Use the mode that fits your problem. The form stays in one page column, while inputs shift into 3 columns on large screens, 2 on tablets, and 1 on mobiles.
These examples show how discounts, coupons, tax, quantity, and shipping can change the total outcome.
| Scenario | Original Price | Sale Price | Discount % | Coupon % | Tax % | Qty | Shipping | Grand Total |
|---|---|---|---|---|---|---|---|---|
| Single item with coupon | $120.00 | $90.00 | 25.00% | 5.00% | 8.00% | 1 | $5.00 | $97.74 |
| Bulk purchase | $250.00 | $187.50 | 25.00% | 10.00% | 5.00% | 2 | $12.00 | $366.98 |
| No coupon, multi-unit | $80.00 | $64.00 | 20.00% | 0.00% | 7.00% | 3 | $0.00 | $205.44 |
| Coupon without base discount | $60.00 | $60.00 | 0.00% | 15.00% | 6.00% | 4 | $10.00 | $226.84 |
Discount % = ((Original Price - Sale Price) / Original Price) × 100
Sale Price = Original Price × (1 - Discount % / 100)
Original Price = Sale Price / (1 - Discount % / 100)
Coupon Amount = Base Sale Price × (Coupon % / 100)
Final Unit Price = Base Sale Price - Coupon Amount
Grand Total = ((Final Unit Price × Quantity) + Shipping) + Tax, where Tax = (Taxable Amount × Tax % / 100)
Effective Savings % = (Total Savings / Original Order Value) × 100
Choose the mode that matches your problem: find discount percentage, sale price, or original price.
Enter the main pricing values for that mode. Leave unrelated fields as zero if they do not apply.
Add optional coupon percentage, tax percentage, shipping cost, quantity, preferred currency, and decimal precision.
Press Calculate Sale Percentage. The result block will appear above the form, directly below the header.
Review the metric cards, chart, and summary. Then export the current result as CSV or PDF if needed.

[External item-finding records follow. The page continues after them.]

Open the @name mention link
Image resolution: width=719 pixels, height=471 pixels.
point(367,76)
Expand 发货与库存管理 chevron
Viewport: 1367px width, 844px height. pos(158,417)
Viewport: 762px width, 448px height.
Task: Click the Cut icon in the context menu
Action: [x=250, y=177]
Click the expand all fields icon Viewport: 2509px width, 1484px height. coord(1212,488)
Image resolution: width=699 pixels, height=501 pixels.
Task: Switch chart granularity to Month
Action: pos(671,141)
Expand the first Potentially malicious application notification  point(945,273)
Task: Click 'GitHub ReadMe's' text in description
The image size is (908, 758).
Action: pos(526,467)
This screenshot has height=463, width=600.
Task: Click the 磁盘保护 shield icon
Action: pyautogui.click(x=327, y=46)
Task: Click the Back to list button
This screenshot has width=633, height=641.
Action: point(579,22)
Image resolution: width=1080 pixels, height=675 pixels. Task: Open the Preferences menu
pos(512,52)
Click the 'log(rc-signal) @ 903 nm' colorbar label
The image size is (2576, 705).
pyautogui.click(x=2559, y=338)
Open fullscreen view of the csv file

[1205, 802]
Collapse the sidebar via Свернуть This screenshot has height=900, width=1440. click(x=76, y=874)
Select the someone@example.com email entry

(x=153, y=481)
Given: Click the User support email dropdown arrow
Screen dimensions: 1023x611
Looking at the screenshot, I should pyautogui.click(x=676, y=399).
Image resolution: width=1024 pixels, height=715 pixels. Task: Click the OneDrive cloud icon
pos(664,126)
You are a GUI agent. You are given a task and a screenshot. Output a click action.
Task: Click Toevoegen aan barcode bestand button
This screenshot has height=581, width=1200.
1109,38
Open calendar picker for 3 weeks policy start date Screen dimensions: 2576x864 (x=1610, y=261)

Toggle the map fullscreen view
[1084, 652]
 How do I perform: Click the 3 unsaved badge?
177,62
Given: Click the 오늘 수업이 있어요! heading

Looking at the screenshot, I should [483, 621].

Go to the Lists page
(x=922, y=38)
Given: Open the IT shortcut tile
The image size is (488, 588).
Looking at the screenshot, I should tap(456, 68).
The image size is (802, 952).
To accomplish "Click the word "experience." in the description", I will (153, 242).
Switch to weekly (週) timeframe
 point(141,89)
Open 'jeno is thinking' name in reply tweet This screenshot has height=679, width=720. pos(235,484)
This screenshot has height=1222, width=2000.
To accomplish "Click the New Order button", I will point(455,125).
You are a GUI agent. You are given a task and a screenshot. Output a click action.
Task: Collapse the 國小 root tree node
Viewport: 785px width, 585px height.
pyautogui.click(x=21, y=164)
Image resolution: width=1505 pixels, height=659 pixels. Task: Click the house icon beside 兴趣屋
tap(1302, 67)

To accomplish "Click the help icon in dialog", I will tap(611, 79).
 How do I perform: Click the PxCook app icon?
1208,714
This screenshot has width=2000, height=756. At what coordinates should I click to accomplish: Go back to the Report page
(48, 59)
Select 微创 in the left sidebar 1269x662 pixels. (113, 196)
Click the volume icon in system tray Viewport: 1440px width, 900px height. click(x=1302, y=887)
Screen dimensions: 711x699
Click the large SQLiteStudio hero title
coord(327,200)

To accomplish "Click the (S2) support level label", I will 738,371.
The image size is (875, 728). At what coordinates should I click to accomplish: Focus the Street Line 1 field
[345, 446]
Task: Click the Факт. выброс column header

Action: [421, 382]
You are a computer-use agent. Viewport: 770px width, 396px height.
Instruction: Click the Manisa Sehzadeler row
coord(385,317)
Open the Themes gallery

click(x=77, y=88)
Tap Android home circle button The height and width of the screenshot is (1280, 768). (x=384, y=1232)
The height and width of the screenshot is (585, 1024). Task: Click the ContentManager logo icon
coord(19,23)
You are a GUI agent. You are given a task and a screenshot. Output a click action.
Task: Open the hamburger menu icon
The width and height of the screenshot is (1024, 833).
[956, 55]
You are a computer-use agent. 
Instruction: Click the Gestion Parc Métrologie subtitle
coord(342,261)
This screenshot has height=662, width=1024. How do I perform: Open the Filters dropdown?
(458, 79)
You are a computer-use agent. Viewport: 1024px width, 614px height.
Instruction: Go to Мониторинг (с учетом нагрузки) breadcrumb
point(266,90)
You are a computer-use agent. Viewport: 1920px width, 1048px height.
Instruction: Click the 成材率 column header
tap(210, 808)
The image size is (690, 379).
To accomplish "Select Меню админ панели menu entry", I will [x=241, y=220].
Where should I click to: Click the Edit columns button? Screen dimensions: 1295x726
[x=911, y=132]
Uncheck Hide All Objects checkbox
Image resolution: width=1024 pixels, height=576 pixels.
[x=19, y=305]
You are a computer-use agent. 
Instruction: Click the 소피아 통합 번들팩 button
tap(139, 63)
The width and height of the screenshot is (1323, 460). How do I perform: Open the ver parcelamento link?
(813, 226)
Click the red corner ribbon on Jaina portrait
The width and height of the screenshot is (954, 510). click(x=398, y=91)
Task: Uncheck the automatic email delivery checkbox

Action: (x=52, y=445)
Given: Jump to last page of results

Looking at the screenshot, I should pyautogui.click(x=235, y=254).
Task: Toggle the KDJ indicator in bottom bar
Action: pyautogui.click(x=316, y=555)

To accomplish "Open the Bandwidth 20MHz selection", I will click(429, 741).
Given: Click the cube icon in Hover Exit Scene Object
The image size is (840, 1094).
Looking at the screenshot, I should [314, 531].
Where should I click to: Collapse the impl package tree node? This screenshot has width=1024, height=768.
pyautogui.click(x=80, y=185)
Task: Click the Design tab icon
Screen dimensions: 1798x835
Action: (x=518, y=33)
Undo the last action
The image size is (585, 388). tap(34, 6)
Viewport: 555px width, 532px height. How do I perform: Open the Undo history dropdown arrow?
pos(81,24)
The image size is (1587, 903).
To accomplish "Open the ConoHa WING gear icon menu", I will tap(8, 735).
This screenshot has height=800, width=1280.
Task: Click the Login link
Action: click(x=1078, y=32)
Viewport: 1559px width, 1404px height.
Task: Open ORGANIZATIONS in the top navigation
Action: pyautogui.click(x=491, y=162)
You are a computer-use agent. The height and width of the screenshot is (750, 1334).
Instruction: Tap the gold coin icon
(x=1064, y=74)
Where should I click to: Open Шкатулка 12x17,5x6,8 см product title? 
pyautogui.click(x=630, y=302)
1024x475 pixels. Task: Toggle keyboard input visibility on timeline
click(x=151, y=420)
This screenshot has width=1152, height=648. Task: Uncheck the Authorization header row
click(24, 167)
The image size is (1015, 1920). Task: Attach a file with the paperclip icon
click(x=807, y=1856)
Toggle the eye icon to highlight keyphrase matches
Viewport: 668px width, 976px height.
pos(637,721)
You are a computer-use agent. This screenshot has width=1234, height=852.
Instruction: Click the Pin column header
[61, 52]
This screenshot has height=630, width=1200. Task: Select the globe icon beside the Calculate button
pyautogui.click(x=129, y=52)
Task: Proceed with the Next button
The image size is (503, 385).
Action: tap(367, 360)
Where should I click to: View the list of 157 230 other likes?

1) What does sale percentage mean?
It usually describes how much a price changed from its original value. In this calculator, the main sale percentage is the discount rate between original and sale price, shown as a percent of the original price.
2) Can I calculate the sale price from a discount?
Yes. Choose the sale price mode, enter the original price and discount percent, and the tool calculates the discounted unit price, totals, coupon effects, tax, and final payable amount.
3) How is the coupon applied?
The coupon is applied to the already discounted sale price, not the original price. This reflects many real checkout flows and helps compare store markdowns with extra promotional savings.
4) Why can the percentage become negative?
A negative percentage means the sale price is higher than the original price. In that situation, the result behaves like a markup instead of a discount.
5) Does shipping affect the discount percentage?
Shipping does not change the base discount percentage between original and sale price. It does affect the final order cost and can reduce the overall savings you keep.
6) Can I use quantity greater than one?
Yes. Quantity multiplies the final unit price and savings, making the calculator useful for bulk buying, classroom exercises, and comparing different order sizes.
7) Which value should I enter for tax?
Enter tax as a percentage, such as 8.25 for 8.25%. The calculator applies tax after discount, coupon, quantity, and shipping are included.
8) Is this calculator useful for math practice?
Absolutely. It helps with percent decrease, reverse percentages, multi-step pricing, and total interpretation, making it useful for homework, budgeting, retail math, and exam revision.